SUPPLIED DATA: Begin
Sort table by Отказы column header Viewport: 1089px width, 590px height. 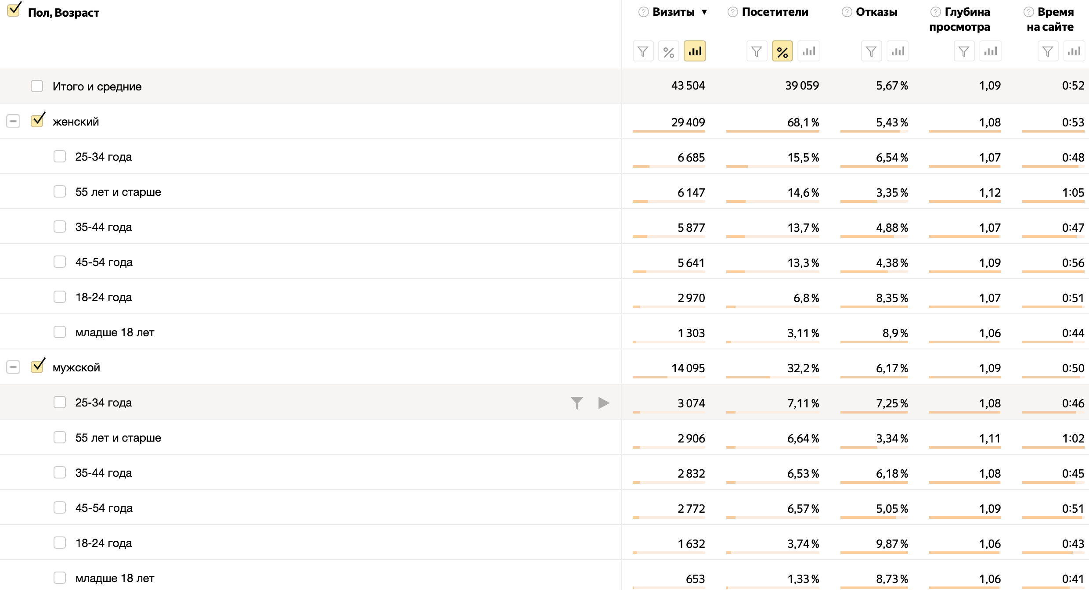coord(876,12)
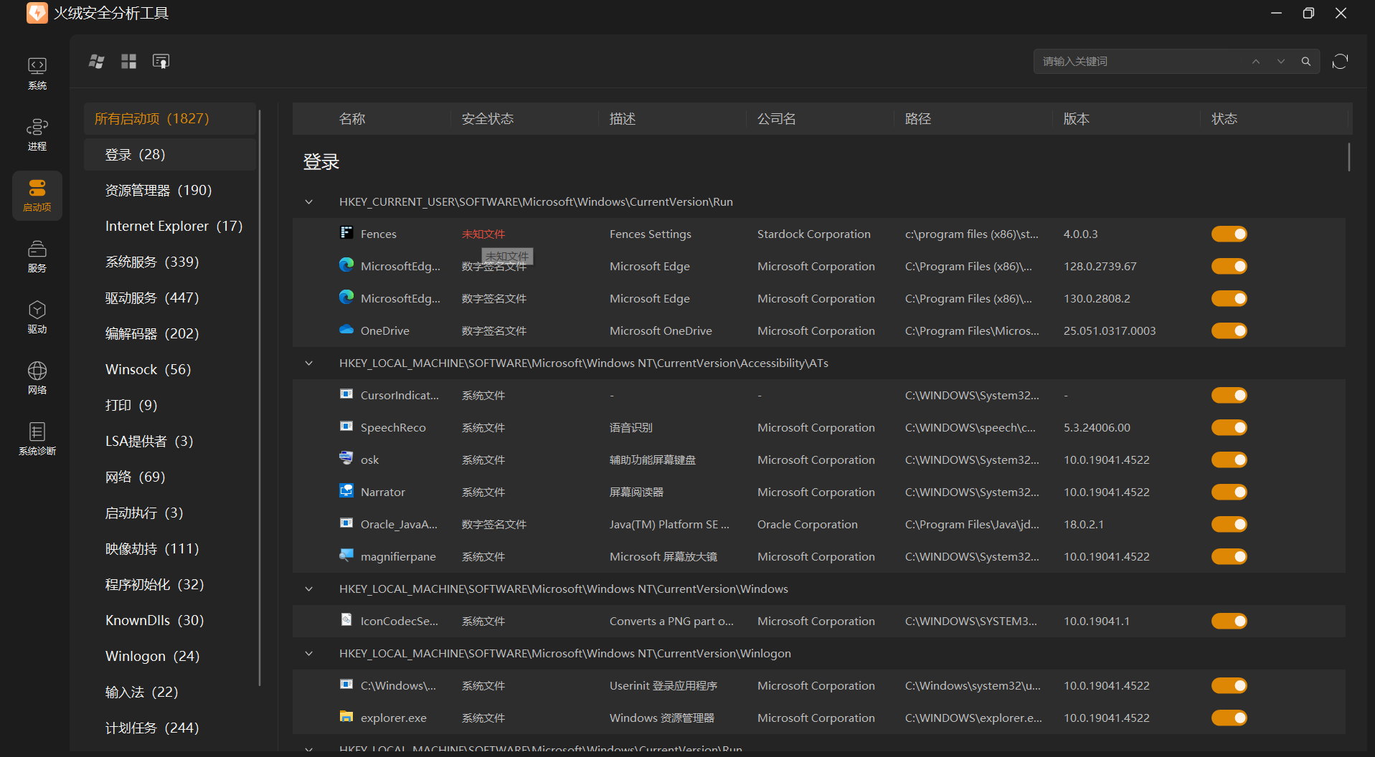Toggle off the explorer.exe entry
Viewport: 1375px width, 757px height.
(1229, 718)
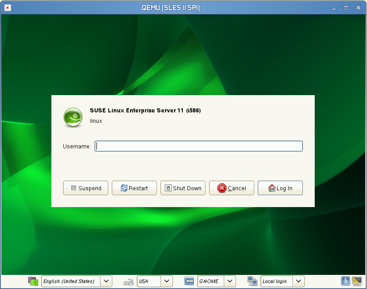Click the Shut Down button
The height and width of the screenshot is (289, 367).
(x=183, y=188)
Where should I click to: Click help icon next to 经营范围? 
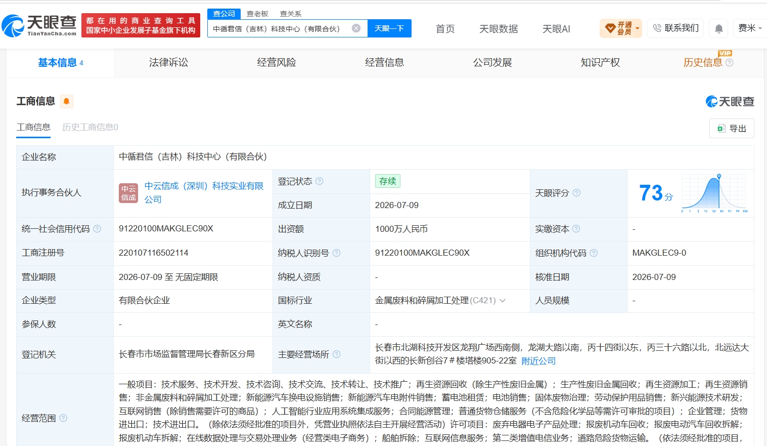63,418
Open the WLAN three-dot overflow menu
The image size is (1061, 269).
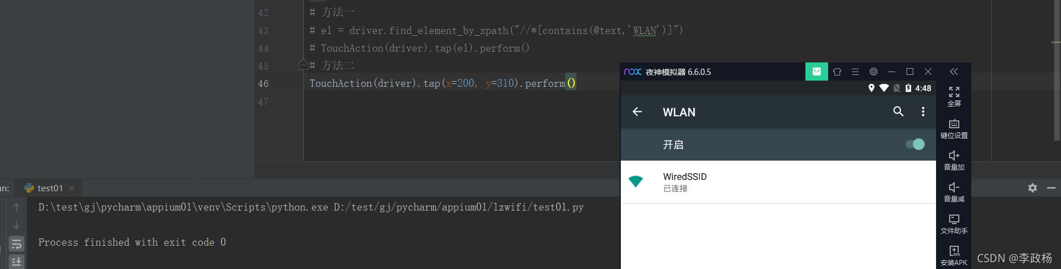coord(923,112)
SUPPLIED DATA: End
TASK
What you return must match, line for line, the records from the line containing "Open the WLAN three-dot overflow menu" through their end, with both ends included and no pictures.

WRITTEN ANSWER
Open the WLAN three-dot overflow menu
The image size is (1061, 269).
coord(923,112)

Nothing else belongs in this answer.